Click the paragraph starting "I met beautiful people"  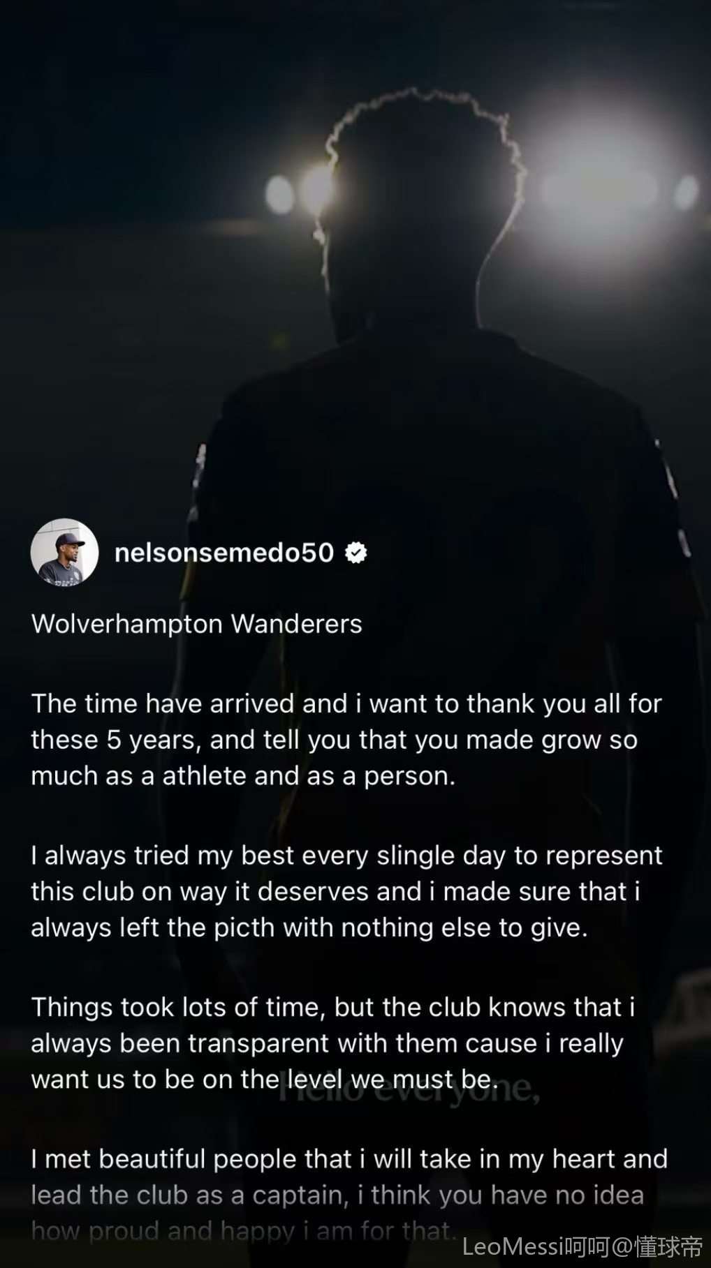click(349, 1195)
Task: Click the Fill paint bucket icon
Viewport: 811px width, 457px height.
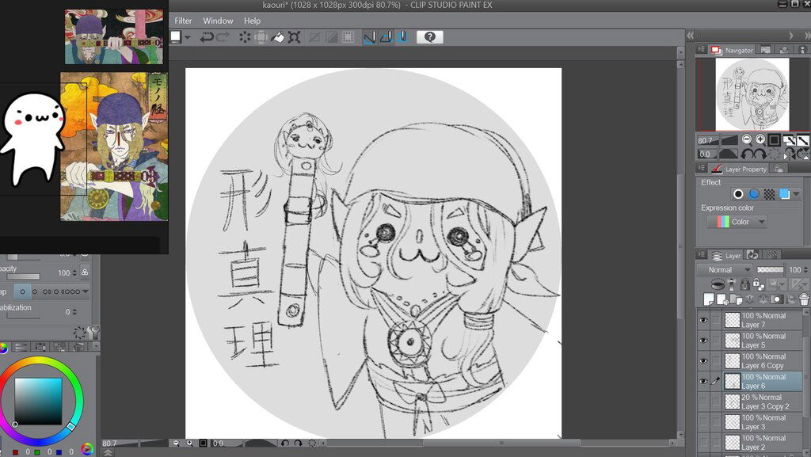Action: pos(277,37)
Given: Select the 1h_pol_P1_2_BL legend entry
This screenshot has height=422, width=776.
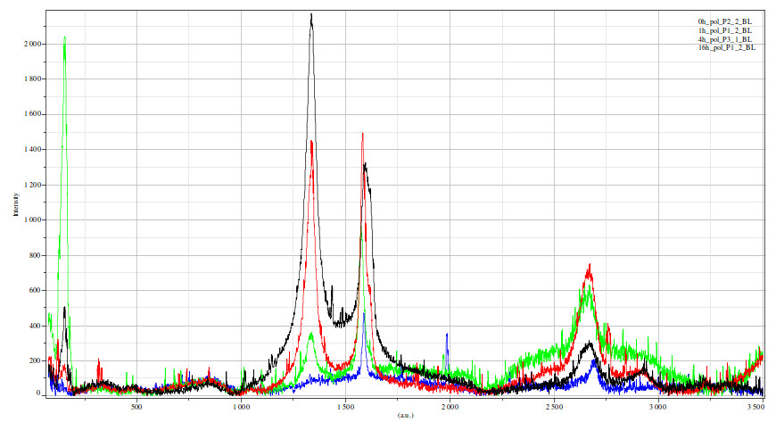Looking at the screenshot, I should tap(725, 29).
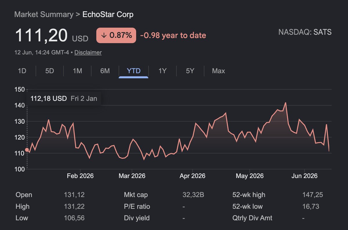Switch chart to the 1Y range
Screen dimensions: 348x230
162,71
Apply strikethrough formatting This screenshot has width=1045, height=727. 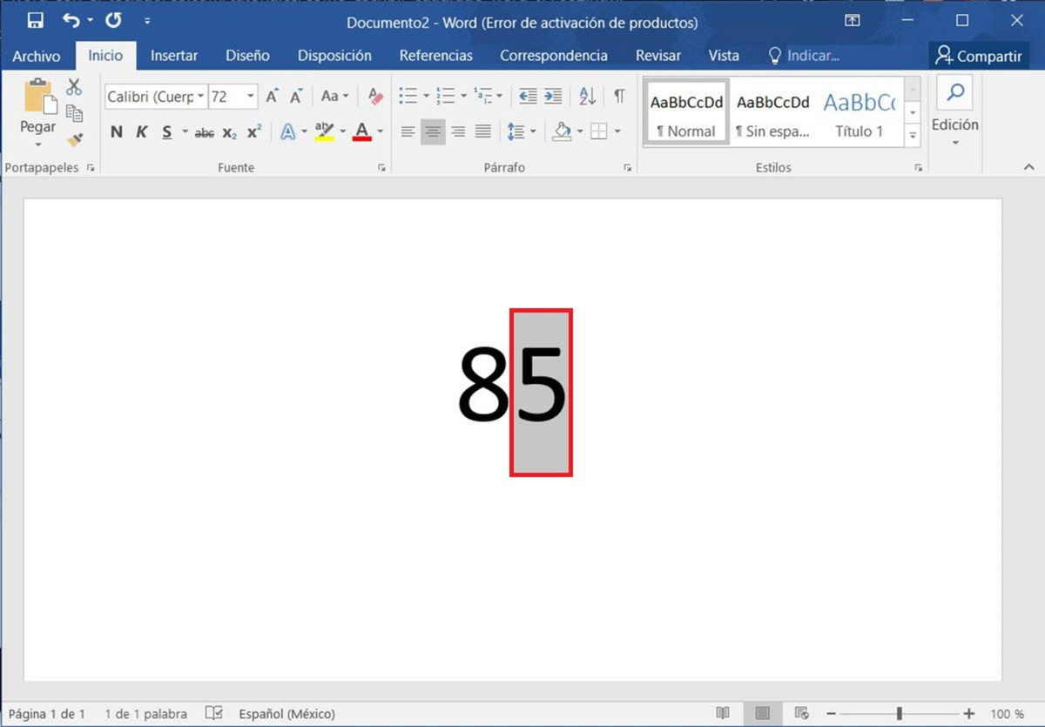pyautogui.click(x=204, y=131)
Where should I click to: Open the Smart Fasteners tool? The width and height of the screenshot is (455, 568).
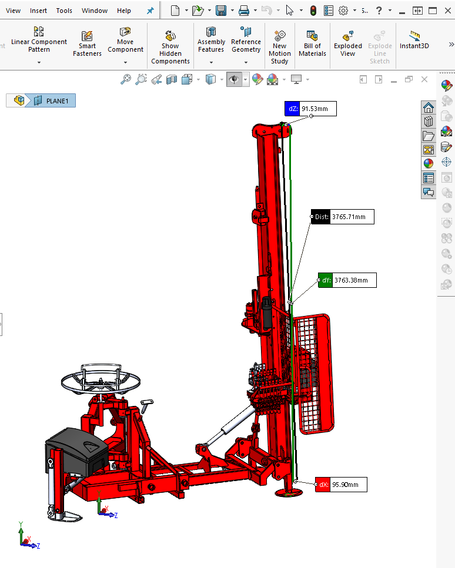[87, 44]
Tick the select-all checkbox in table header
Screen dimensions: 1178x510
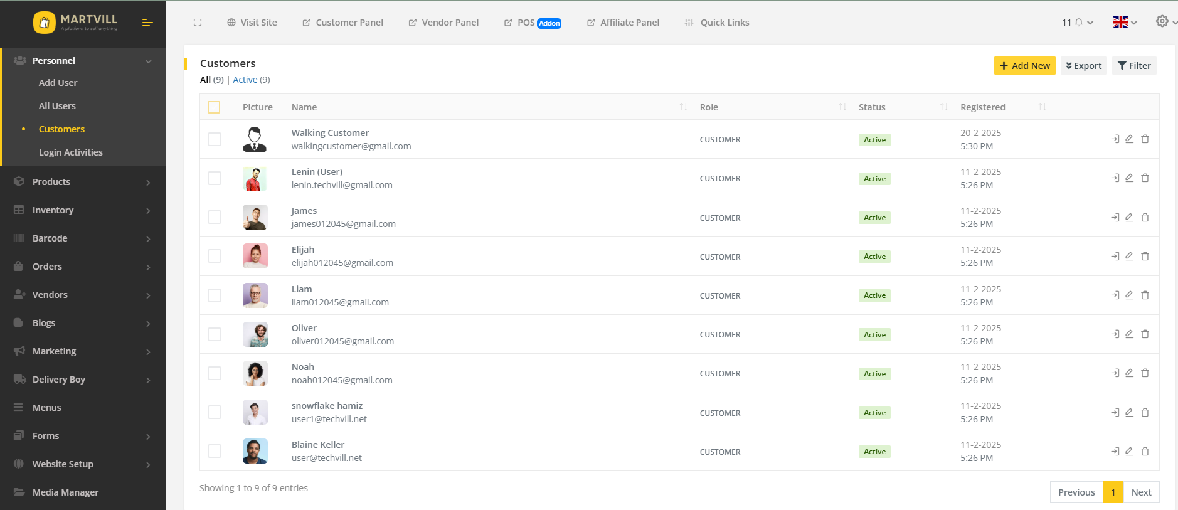214,107
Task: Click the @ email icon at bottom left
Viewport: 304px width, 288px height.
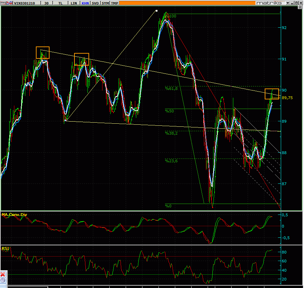Action: coord(3,280)
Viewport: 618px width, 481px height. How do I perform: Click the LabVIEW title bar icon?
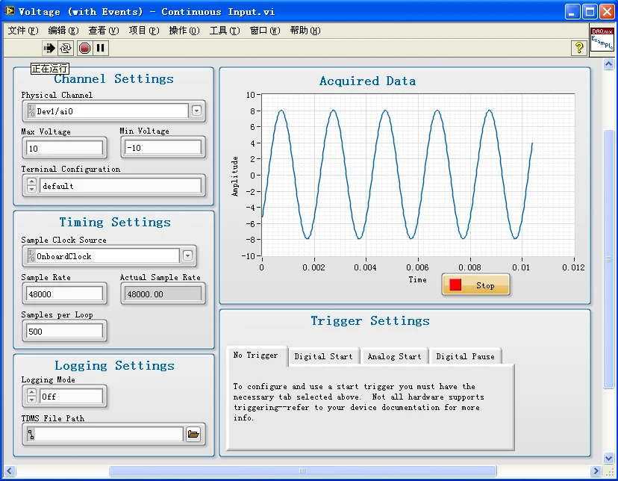coord(10,11)

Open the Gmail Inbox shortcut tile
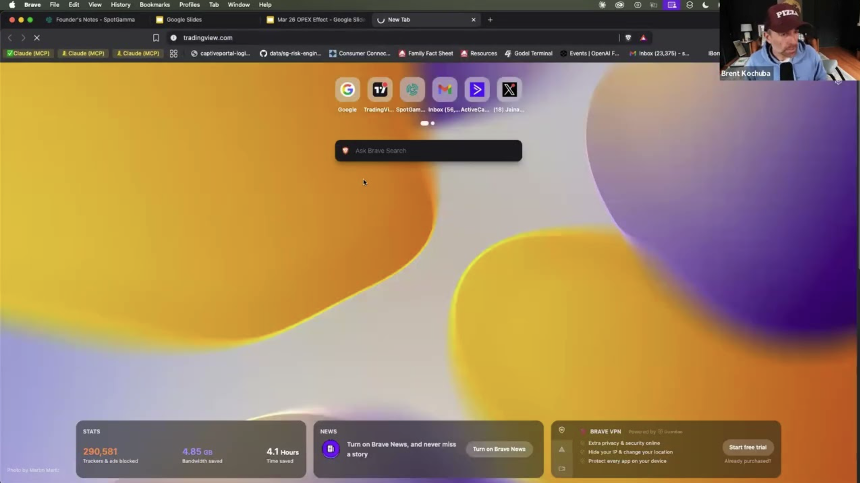444,90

## Exercise directions
The expected output is an exact copy of the lines from the one holding "Tick the select-all checkbox in table header" through the last line of the listing above, with the pictures omitted.

## The completed task
Tick the select-all checkbox in table header
Screen dimensions: 1178x510
214,107
Task: Click the @ email icon at bottom left
Viewport: 304px width, 288px height.
Action: coord(3,280)
Viewport: 618px width, 481px height. How do I perform: Click the LabVIEW title bar icon?
coord(10,11)

Open the Gmail Inbox shortcut tile
444,90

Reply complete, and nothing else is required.